The present invention relates to ion sources having at least two ionization chambers, in particular for forming chemically reactive beams of ions; it relates more particularly to ion sources of this type having a long life span.
Ion sources with two ionization chambers of the "duoplasmatron" and "duopigatron" type and ion sources having three ionization chambers of the "triplasmatron" type are, in particular known.
One ion source of the duoplasmatron type comprises a succession of a hot cathode, an intermediate electrode and an anode pierced with a discharge hole through which exits a plasma jet formed by the electrons and by the positive ions produced by this source. From the plasma jet the ion beam is formed by the action of a magnetic field. In the duoplasmatron, an arc is produced between the cathode and the anode, this arc being constricted in the vicinity of the discharge hole of the anode under the effect of an electrostatic action caused by the intermediate electrode and a magnetic lens action created between the anode and the intermediate electrode. The first ionization chamber between the cathode and the intermediate electrode is followed by the second chamber between the intermediate electrode and the anode.
The duopigatron is distinguished from the duoplasmatron by the fact that in the duopigatron a fourth electrode, disposed downstream of the anode, is brought, by means of an auxiliary voltage source, to a negative potential with respect to that of the anode thus forming an anti-cathode which is pierced with a discharge hole. The fourth electrode plays the role of second pole of the magnetic lens in place of the anode of the duoplasmatron.
Finally, the triplasmatron, which forms the subject matter of a French patent No. 2 156 978 filed on the Oct. 13, 1971 in the name of l'Agence Nationale de Valorisation de la Recherche, is formed by a duoplasmatron with, downstream of the discharge hole of the anode, a fourth electrode, called an expansion dish, which is maintained at a positive potential with respect to the anode. This fourth electrode preferably has the form of an enclosure, with an inlet aperture, forming the third ionization chamber which receives a jet of electrons and positive ions coming from the duoplasmatron and an outlet opening for forming an electron beam of positive ions and/or negative ions.
In these three known types of ion sources, the cathode is brought to a negative potential with respect to the intermediate anode by means of a DC generator. The DC potential difference thus created between the cathode and the intermediate electrode creates a field which serves for producing a plasma in the first chamber between these two electrodes.

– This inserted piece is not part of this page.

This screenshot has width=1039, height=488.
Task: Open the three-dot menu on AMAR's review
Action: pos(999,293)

Though such ion sources are used on the relatively large scale for different applications at the research stage, e.g., for implantation of ions, production of chemically reactive ion beams (formation of oxygenated, fluorinated and chlorinated compounds for example), technology of integrated circuits (oxidation of the semi-conductors, etching of the integrated circuits by means of a reactive ion beam, and diagnosis of integrated circuits), they have however the disadvantage of a reduced life span incompatible with industrial development, particularly in the case of operation with gases reacting chemically with the hot thermoemissive cathode. This is because the partial reactive gas pressure in the vicinity of the hot cathode is high, even for the case of the triplasmatron which already represents an improvement in that the reactive gas is only introduced therein in the third chamber and under a pressure less by a factor of 20 to 100 than that existing in the first chamber whose typical value is 10.sup.-1 torr.

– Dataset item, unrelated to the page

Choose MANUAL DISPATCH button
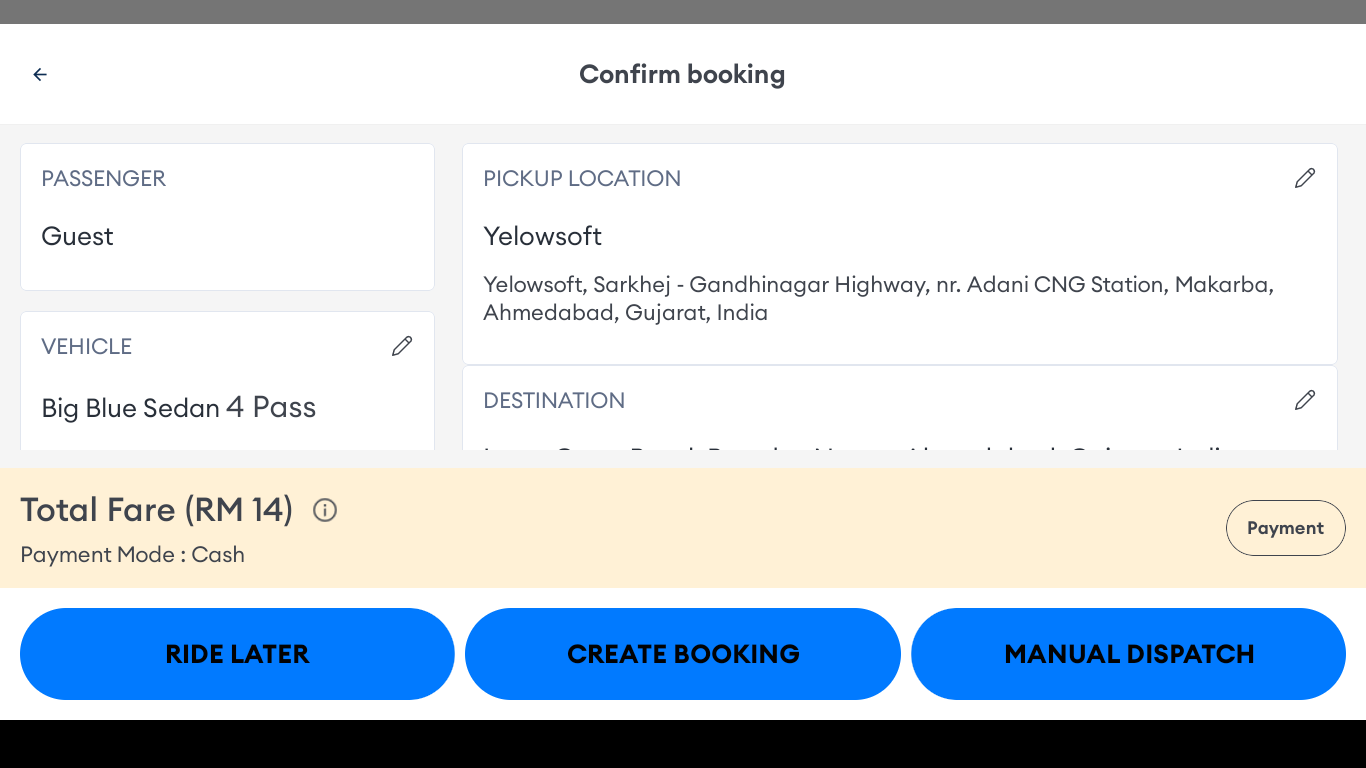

It was thought that the life span of ion sources having two or three chambers of the above mentioned type could be increased by using not a hot cathode, but a cold cathode for reducing the chemical reactions between some gases and the cathode, but the performances of the ion source are reduced, insofar as the ionization efficiency, the energy dispersion of the emitted ions, the emittance, the brightness and the reproducibility of the performances are concerned, when a cold cathode is used.